§ **Action item**:
Please list every kind of data that the abstract on seasonal lipid metabolism in mullet species says was obtained from the year of seasonal sampling.

§ **Extract to read**:

# # # #

Seasonal Biochemical Regulation of Lipid Metabolism in Mediterranean Mullet Species

Fish nutritional value is a complex trait, highly influenced by fatty acid composition, which is correspondingly affected by a variety of factors, such as seasonality, abiotic conditions, and genetic background. Herein, the seasonal variations in lipid metabolism and the composition of fatty acids in three economically important mullet species (Chelon auratus, Chelon ramada, and Mugil cephalus) in an appropriate fisheries model marine area, Klisova Lagoon, Greece, were investigated. From seasonal sampling across one year, data regarding the sea temperature, fatty acid profiles in fish fillet, lipid-related gene expression (acc, hoad, and atgl), and key enzymatic activities (citrate synthase, HOAD, and lipase) in liver and muscle were obtained. Biochemical, molecular, and enzymatic analyses revealed pronounced interspecific and seasonal differences in lipid metabolism and the composition of fatty acids among Chelon auratus, Chelon ramada, and Mugil cephalus. M. cephalus exhibited strong metabolic plasticity, with enhanced lipid oxidation during colder periods and increased lipid synthesis and mobilization during warmer months. In contrast, C. ramada and C. auratus generally showed higher PUFA and ω-3 contents, although nutritional quality across all species was largely season-dependent, with colder periods favoring unsaturated fatty acid accumulation. Coordinated seasonal shifts in gene expression and enzyme activities reflected these temperature-driven metabolic regulation and distinct thermal-adaptation strategies. These metabolic traits support the ecological success of mullets in Mediterranean environments and highlight underutilized C. ramada and C. auratus mullet species as nutritionally valuable, sustainable alternatives for regional fisheries and aquaculture, supporting both sustainable fisheries and consumer awareness within the EU seafood market.

# # # #

§ **Listed entries**:
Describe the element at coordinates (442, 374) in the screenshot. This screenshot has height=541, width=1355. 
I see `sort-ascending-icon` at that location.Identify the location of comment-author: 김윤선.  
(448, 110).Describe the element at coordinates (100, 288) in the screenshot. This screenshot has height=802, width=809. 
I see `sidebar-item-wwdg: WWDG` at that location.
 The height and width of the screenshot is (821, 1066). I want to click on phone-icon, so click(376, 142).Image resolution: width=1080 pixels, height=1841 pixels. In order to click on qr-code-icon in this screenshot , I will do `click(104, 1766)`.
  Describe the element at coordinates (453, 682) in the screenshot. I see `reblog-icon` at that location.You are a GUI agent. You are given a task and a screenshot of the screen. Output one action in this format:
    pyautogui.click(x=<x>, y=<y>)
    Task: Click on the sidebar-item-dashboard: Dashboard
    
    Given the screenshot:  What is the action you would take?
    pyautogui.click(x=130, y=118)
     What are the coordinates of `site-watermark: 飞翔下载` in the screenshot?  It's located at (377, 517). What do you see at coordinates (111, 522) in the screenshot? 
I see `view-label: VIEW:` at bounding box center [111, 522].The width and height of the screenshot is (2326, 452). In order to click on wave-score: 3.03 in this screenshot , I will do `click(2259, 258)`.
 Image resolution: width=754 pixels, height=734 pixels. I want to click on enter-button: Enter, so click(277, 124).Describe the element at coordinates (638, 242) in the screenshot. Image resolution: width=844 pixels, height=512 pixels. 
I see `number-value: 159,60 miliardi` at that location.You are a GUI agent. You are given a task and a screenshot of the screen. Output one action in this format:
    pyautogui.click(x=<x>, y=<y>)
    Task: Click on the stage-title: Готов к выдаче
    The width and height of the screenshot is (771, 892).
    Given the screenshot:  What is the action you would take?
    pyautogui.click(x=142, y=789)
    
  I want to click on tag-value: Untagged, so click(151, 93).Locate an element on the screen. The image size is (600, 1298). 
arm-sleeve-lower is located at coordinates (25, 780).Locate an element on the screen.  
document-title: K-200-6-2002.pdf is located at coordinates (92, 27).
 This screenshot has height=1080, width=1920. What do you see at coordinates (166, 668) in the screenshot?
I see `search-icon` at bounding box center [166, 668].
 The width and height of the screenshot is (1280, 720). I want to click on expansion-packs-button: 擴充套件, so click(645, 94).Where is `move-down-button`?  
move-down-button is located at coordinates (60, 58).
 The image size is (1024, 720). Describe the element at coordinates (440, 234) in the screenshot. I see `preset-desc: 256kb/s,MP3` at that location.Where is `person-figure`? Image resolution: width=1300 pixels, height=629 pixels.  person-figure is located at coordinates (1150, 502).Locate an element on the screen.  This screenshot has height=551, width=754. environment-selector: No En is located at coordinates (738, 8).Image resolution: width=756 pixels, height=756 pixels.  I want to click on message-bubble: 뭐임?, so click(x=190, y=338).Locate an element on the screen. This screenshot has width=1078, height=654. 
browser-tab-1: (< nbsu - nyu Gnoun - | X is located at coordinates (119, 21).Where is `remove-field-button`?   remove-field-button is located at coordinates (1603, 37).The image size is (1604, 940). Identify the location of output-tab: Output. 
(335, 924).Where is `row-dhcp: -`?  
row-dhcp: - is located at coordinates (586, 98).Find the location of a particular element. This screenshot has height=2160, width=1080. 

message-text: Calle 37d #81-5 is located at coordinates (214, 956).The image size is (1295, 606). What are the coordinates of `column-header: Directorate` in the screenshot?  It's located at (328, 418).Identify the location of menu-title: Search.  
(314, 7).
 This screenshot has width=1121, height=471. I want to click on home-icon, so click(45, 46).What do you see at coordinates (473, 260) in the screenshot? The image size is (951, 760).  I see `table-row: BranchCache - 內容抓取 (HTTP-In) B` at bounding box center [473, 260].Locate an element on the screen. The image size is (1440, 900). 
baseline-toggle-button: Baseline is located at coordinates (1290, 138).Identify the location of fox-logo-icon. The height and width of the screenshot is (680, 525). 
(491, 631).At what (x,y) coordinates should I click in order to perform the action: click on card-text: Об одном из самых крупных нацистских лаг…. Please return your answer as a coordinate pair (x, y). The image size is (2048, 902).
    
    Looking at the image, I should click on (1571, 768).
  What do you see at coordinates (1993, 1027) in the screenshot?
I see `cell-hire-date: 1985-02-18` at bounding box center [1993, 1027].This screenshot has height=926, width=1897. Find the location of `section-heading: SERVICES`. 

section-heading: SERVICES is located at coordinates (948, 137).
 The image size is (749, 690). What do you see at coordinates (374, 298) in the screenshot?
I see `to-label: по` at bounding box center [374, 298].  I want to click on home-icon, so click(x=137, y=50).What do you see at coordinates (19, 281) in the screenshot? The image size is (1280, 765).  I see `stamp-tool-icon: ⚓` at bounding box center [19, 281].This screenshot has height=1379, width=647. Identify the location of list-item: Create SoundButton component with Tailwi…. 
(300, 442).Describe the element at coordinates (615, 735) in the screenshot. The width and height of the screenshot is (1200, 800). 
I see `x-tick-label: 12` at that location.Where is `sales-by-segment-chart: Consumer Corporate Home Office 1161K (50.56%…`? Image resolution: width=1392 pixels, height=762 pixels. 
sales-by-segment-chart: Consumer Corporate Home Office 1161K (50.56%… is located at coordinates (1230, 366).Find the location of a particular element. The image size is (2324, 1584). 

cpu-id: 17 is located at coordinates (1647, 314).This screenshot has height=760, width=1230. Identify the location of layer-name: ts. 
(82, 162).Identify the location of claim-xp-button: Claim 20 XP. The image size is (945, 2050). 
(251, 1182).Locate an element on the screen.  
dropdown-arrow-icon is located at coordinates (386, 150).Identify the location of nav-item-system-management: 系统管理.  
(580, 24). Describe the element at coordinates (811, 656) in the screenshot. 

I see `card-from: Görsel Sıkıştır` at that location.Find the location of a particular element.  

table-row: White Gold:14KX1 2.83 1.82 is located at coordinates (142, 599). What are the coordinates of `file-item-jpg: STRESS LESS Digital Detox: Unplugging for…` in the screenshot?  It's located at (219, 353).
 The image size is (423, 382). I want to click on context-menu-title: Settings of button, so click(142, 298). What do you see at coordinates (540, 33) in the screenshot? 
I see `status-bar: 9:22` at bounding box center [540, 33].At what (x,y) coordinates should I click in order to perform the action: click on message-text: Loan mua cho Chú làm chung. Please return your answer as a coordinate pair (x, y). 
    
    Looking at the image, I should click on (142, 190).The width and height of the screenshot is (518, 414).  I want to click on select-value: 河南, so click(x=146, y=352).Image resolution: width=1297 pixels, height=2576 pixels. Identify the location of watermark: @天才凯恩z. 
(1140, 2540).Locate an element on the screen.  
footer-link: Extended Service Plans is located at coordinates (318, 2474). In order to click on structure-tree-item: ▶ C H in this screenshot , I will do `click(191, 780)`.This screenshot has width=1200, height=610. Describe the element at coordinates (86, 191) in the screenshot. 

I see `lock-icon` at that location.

# # # #

§ **Solution to the exercise**:
- Sea temperature
- Fatty acid profiles in fish fillet
- Lipid-related gene expression (acc, hoad, and atgl)
- Key enzymatic activities (citrate synthase, HOAD, and lipase) in liver and muscle